TASK INPUTS

----------------

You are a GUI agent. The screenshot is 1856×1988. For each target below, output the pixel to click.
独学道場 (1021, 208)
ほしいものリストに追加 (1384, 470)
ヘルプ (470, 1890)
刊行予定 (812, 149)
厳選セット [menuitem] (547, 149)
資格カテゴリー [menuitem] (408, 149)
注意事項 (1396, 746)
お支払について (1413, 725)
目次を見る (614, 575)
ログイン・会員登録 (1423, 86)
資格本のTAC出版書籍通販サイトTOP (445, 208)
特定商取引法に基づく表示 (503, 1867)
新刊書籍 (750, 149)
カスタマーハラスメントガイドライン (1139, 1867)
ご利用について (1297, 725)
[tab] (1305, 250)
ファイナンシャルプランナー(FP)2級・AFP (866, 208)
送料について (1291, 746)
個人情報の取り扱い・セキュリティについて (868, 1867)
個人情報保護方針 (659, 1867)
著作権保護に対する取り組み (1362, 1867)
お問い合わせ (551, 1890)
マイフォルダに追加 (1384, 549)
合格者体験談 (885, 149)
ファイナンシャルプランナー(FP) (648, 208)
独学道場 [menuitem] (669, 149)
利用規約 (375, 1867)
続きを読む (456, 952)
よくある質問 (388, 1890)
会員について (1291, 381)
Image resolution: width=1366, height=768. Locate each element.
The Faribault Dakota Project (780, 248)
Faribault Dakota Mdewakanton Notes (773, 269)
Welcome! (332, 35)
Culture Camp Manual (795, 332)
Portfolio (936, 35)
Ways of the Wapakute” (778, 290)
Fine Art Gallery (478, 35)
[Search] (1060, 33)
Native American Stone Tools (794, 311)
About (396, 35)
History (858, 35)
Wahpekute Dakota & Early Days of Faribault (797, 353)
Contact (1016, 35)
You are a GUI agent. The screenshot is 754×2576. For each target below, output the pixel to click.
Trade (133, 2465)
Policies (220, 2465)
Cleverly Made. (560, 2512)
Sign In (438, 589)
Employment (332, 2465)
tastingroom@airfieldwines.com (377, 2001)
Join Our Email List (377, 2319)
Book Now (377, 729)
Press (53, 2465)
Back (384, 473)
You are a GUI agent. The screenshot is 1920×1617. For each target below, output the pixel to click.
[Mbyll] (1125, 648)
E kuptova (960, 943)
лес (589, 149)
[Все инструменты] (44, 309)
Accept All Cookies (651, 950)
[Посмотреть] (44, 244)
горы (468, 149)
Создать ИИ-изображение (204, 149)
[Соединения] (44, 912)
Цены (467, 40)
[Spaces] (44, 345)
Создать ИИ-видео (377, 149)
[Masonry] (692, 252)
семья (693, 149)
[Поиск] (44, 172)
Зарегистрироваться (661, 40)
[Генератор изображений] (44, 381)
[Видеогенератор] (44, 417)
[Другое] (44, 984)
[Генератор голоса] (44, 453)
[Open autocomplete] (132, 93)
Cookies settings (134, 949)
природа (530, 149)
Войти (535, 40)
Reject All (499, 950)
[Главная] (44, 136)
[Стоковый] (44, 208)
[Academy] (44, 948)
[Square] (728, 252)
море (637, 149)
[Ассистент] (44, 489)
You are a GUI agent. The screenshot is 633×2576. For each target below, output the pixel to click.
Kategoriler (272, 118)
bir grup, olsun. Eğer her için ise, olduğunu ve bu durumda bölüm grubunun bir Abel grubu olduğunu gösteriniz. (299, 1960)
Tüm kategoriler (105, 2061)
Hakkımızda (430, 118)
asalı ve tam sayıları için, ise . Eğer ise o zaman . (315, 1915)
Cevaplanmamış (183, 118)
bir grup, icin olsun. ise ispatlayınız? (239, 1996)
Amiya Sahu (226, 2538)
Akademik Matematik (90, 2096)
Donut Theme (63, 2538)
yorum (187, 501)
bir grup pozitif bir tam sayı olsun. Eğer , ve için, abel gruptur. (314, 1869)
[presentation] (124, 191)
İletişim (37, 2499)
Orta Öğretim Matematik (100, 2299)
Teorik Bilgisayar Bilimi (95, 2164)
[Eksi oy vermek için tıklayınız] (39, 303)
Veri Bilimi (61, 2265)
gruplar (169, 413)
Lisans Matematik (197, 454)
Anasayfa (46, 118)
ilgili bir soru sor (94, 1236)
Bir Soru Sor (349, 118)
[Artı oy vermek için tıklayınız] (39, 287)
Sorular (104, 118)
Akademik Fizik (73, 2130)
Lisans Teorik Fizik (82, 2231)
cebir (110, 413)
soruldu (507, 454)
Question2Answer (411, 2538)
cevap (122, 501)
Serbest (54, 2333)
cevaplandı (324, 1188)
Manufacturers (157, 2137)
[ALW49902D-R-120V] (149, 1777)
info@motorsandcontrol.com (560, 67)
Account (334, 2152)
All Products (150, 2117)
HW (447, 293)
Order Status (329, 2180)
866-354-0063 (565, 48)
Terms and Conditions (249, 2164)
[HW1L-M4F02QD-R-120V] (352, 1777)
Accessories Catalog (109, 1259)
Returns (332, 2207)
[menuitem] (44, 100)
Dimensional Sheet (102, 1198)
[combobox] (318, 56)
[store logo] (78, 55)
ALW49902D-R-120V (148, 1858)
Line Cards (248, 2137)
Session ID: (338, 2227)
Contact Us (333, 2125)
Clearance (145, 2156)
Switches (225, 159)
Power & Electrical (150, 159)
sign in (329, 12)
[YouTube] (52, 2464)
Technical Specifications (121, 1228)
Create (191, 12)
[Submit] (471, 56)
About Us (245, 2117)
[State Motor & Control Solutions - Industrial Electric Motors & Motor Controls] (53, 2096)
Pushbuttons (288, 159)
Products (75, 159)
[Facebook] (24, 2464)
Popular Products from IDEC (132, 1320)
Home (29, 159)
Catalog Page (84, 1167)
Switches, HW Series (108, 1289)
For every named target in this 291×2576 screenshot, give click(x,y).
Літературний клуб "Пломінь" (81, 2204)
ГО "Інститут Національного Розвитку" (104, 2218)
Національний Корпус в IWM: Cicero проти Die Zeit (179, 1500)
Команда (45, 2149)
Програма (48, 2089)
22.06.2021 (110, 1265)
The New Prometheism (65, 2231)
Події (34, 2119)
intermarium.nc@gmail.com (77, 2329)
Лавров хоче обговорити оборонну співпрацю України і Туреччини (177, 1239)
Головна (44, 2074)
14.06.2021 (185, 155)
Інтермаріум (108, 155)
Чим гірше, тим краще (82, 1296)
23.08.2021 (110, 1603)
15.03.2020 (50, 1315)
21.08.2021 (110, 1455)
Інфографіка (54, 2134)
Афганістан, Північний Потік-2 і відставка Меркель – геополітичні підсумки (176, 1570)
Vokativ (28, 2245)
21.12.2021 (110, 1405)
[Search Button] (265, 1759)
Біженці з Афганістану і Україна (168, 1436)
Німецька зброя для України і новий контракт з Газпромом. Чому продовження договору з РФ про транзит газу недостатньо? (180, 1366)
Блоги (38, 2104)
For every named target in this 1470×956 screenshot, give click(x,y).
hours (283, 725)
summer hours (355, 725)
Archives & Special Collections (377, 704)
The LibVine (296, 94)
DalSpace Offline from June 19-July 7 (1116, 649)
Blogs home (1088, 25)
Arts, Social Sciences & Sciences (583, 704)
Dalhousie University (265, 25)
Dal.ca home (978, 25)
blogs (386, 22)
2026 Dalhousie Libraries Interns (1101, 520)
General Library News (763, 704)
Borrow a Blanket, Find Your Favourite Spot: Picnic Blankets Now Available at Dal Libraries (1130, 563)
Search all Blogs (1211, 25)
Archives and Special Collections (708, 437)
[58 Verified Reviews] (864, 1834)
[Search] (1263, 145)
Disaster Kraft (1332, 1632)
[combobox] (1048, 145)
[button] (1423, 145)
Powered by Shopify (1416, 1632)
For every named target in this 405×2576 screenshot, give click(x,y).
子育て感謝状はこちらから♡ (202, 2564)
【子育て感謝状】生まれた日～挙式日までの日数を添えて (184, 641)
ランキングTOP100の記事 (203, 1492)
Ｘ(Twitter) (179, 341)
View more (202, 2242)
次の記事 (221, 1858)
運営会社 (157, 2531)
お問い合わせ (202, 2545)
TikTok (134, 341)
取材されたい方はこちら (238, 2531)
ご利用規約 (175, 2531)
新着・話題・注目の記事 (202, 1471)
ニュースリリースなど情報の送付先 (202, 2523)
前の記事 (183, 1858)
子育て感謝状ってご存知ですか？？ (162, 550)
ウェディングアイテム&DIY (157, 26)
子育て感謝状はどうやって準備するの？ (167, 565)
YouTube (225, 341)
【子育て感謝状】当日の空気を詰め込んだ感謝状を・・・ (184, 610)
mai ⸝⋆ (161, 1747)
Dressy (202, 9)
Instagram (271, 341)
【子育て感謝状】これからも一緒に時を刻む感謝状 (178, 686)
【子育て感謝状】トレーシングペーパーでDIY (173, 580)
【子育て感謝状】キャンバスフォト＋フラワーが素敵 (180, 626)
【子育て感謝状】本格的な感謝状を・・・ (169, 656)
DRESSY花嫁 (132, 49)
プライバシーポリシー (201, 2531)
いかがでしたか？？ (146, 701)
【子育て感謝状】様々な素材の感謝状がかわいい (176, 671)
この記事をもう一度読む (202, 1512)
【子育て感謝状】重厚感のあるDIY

----------------

WORK ITEM
In your answer, include only the lines above starting at the line that holds "[Другое] (44, 984)" and ending at the line that holds "[Ассистент] (44, 489)", copied exactly.

TASK SOLUTION
[Другое] (44, 984)
[Генератор голоса] (44, 453)
[Open autocomplete] (132, 93)
Cookies settings (134, 949)
природа (530, 149)
Войти (535, 40)
Reject All (499, 950)
[Главная] (44, 136)
[Стоковый] (44, 208)
[Academy] (44, 948)
[Square] (728, 252)
море (637, 149)
[Ассистент] (44, 489)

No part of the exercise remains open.